31 (2.8%) of 1095 cases had POF after the RIRS. Characteristics of included predictors and univariable logistic regression analysis results were displayed in supplementary Table 1. Then multivariate logistic regression analysis was performed enrolling these significant variables (P < 0.1). After the multivariable logistics regression and bootstrap resampling tests, time in RIRS ≥30mins (only the flexible scope use period) (OR: 2.16, adjusted 95%CI:1.01–4.62, adjusted P = 0.047), Preoperative positive urine culture (OR: 2.55, adjusted 95%CI: 1.01–6.42, adjusted P = 0.047), Preoperative positive urine nitrite (OR: 9.09, adjusted 95%CI: 2.99–27.64, adjusted P < 0.001), Albumin/globulin ratio (AGR) (OR: 0.14, adjusted 95%CI: 0.03–0.74, P = 0.020) were statistical significant and were regarded as independent risk factors for predicting POF (Table 1).

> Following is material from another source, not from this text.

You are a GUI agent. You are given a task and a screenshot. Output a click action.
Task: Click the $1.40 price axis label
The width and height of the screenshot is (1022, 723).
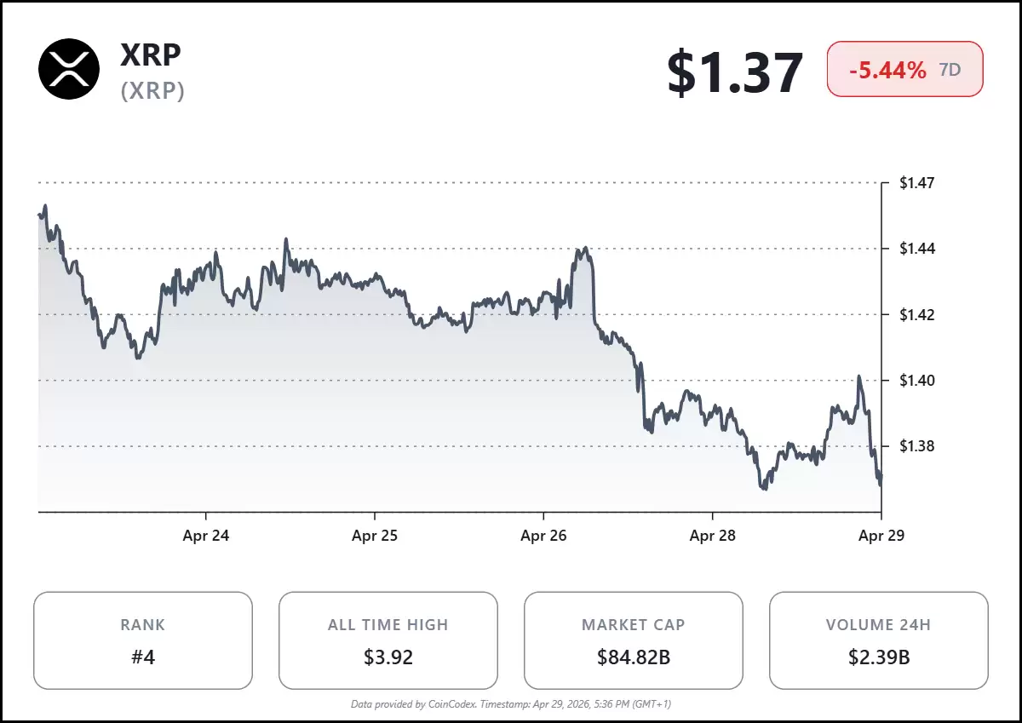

A nomogram based on multivariable logistic regression was built (Fig. 1). After 1000 times 10-fold internal validation, the average AUC was 0.835 with 95% CI (0.816, 0.870). There was no significant statistic in the Hosmer-Lemeshow test (Chi-Square = 8.29, DF = 8, P = 0.4056), which indicated that this nomogram had good goodness-of-fit. The calibration curve was shown in Fig. 2 and it demonstrated good agreement between observation and prediction in our POF predicting model. DCA indicated that the application of the POF predicting model could bring clinical net benefit when the probability is 1 to 27%, whereas the analysis does not detect any clinical net benefit after this threshold (27%) (Fig. 3).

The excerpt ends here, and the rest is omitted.